Необычайного вида локомотив, то задерживая дыхание, то выбрасывая его гулким потоком, беспокойно присвистывал на выходном пути. За ним стояли три вагона, похожие на модели тюрем, без окон, с узкими щелями бойниц, без подножек, с низко сидящими на рессорах корпусами. Колеса локомотива едва видны были из-под угловатой железной попоны, наспех, казалось, надетой на тело этого парового коня. Дым из трубы струился как-то сбоку. Паровоз был похож на курильщика, держащего трубку в кармане.
— Сядем, — сказал Ламарк. — Может быть, придется еще что-нибудь сообразить.
Он никогда не был доволен своей жизнью.
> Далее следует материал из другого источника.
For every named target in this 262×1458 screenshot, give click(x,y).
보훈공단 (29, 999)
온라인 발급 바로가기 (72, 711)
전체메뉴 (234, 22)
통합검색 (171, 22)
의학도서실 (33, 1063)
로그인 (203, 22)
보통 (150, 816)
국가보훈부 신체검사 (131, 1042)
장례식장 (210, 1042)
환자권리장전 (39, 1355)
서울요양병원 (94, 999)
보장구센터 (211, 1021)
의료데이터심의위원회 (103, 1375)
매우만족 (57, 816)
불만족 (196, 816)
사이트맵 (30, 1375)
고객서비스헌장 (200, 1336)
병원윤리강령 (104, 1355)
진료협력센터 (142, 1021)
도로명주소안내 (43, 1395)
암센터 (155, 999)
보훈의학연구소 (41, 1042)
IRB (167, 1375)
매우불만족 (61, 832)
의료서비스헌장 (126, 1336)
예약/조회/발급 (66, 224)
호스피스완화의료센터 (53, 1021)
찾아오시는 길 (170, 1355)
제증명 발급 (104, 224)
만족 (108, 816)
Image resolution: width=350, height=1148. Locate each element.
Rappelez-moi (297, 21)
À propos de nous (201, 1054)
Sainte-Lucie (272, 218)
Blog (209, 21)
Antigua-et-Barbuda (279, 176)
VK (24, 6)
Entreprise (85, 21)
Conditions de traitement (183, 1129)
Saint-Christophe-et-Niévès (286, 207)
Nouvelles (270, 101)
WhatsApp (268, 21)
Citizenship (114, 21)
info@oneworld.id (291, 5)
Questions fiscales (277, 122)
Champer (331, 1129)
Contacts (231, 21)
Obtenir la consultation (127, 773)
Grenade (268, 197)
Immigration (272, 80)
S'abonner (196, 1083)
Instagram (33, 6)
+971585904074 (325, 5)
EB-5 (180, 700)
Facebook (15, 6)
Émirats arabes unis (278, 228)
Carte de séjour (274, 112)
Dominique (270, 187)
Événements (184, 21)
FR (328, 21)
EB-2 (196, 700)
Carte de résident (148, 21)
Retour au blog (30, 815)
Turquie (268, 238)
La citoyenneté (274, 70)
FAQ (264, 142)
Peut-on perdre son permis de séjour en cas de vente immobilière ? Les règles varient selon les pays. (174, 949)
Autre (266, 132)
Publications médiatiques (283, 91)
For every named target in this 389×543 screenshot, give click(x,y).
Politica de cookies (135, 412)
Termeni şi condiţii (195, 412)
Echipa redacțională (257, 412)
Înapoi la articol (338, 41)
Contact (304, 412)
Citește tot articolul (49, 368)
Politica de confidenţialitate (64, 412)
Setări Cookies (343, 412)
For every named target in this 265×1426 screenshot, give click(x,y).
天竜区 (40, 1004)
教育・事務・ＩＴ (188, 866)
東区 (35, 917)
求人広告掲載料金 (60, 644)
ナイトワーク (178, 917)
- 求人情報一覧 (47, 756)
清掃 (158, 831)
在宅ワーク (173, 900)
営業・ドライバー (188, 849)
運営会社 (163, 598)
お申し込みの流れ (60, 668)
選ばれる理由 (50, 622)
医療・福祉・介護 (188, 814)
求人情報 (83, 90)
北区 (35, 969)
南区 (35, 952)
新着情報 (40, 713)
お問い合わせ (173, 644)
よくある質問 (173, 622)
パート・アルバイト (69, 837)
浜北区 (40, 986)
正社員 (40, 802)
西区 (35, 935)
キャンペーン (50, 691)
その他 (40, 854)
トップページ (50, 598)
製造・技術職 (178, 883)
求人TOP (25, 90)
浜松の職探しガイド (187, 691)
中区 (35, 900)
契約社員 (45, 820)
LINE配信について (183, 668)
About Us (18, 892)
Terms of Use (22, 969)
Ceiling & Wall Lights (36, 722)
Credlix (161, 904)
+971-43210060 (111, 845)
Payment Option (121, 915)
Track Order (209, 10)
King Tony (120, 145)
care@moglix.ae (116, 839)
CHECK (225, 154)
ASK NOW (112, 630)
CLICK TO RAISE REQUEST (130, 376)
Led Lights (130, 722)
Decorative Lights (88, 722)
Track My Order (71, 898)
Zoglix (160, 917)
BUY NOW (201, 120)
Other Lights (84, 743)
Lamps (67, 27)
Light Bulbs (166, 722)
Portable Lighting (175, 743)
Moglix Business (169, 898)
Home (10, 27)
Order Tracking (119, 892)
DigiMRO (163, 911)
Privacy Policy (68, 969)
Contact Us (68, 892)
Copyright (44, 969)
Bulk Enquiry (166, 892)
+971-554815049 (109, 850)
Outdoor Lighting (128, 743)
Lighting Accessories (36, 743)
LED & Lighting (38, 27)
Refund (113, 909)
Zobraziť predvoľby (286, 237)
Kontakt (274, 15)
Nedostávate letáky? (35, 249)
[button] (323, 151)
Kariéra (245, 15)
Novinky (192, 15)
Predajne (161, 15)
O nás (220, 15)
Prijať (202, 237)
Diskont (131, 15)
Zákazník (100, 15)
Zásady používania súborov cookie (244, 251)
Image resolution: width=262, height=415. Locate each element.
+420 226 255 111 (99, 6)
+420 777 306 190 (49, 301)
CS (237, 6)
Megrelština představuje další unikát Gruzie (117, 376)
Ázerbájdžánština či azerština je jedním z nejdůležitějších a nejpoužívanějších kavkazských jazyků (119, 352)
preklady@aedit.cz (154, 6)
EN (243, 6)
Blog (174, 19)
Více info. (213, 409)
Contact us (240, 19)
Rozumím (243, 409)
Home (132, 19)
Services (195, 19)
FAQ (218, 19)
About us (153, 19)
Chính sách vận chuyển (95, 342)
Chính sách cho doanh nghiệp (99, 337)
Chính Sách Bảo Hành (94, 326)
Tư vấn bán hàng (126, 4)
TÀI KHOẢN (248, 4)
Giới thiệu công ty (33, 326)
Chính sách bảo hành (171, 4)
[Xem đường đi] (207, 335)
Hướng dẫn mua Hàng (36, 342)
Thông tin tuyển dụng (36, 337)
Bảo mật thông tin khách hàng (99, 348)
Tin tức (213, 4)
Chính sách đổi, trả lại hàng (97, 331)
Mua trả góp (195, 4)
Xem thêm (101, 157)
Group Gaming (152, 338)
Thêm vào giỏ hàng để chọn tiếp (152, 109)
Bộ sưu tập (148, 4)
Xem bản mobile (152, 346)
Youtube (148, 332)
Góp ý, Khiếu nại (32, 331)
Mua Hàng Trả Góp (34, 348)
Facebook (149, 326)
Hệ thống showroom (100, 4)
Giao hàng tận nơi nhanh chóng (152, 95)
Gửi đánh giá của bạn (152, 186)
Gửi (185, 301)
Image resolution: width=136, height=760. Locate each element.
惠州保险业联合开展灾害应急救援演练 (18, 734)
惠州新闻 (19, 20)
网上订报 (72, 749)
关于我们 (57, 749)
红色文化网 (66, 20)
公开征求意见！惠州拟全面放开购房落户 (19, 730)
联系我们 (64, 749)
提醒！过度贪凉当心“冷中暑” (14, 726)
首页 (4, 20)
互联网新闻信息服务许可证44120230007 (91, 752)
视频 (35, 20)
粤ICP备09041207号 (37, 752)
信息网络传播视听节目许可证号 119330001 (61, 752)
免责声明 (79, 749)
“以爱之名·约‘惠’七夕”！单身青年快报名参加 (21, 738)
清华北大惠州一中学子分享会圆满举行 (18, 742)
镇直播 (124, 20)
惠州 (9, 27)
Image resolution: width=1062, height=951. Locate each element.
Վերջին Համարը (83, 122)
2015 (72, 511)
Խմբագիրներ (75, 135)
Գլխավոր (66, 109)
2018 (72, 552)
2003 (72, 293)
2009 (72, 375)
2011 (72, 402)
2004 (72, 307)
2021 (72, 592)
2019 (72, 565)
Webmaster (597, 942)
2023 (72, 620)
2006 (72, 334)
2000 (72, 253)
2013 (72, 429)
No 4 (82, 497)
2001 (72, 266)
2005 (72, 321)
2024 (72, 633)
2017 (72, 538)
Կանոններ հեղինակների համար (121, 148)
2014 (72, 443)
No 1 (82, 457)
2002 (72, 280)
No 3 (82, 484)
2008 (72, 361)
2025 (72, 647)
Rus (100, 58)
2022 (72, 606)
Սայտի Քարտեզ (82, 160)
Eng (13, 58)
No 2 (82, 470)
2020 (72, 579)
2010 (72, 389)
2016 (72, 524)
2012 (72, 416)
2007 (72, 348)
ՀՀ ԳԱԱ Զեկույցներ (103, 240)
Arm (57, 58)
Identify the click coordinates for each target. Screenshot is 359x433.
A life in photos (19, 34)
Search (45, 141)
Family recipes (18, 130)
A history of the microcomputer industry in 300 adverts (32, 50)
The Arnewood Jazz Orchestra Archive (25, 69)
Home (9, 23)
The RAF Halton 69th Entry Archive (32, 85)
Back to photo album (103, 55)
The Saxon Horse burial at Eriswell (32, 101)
Постоянная изнурительная работа и какое-то наследственное безденежье никогда не давали ему возможности заглушить в себе тоску духа, бывшую единственной двигательной силой его жизни. Внимательные, суровые беспокойные глаза Ламарка запоминали каждую мелочь существования, интонации голоса, оттенок поступка, изменчивость самого земного покрова, по которому ступал он, но мир проходил под его взглядом непонятным, необъясненным, недоступным пониманию сразу и сверху донизу, как лес взгляду человека пустыни. Мир он мог бы понять, если бы сам насадил его, как фруктовую рощу. Теперь, когда ему стукнуло сорок шесть, было немного поздно верить в радостную катастрофу, в перемену существования, но тем не менее мысль о том, что эта катастрофа, наверно, случится, была теперь самой сильной из всех других.
Не удивляясь и не печалясь, полный бессознательного доброжелательства решительно ко всему, что вовлекало его на новые жизненные дороги, он расчетливо копил в себе бодрость. Он извлекал ее из всего — из поступков своих и чужих, из рассказов, из снов, из прочитанного. Он следил за своей бодростью, как за пищеварением или сердцем. Вдруг получить жизнь иную! Это было настолько невероятно, что могло бы осуществиться единственно при помощи катастрофы — неожиданно, опасно и до конца радостно.
Он предложил присесть, так как начал теряться.
— Когда это тебе пришло в голову? — кивнув на локомотив, спросил Левченко.
Ламарк растерянно развел руками. Ему было легче рассказать окружавшие открытие обстоятельства, чем объяснить методы его нахождения.